» **Exercise**
The output consists only of the lines from the one with "You are a GUI" through the end of the records, each printed exactly, and contains no pictures.

Dataset items:
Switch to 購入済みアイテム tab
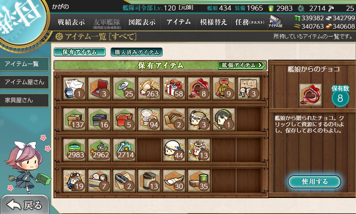The height and width of the screenshot is (214, 356). pyautogui.click(x=136, y=52)
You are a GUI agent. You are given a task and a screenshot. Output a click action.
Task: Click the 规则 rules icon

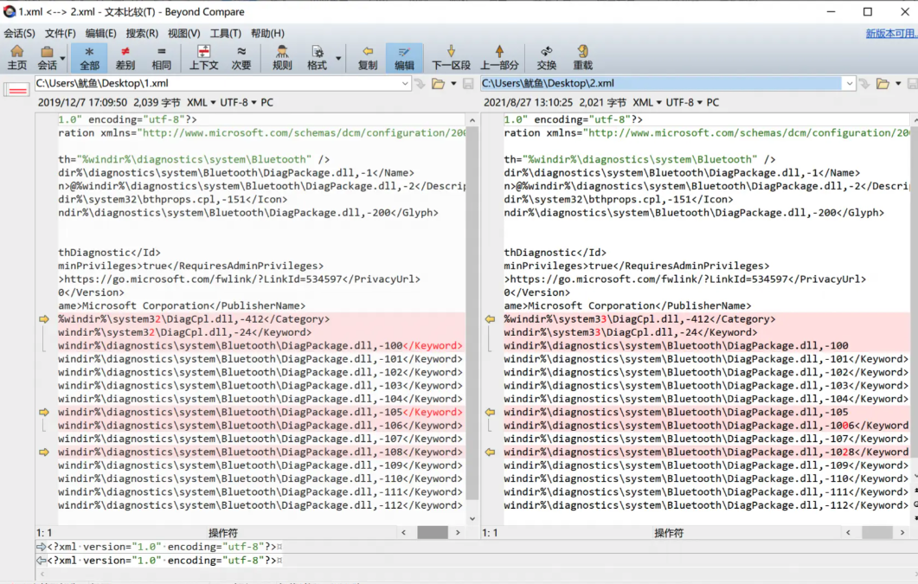282,57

» **Answer to this problem**
You are a GUI agent. You are given a task and a screenshot. Output a click action.
Task: Click the 规则 rules icon

282,57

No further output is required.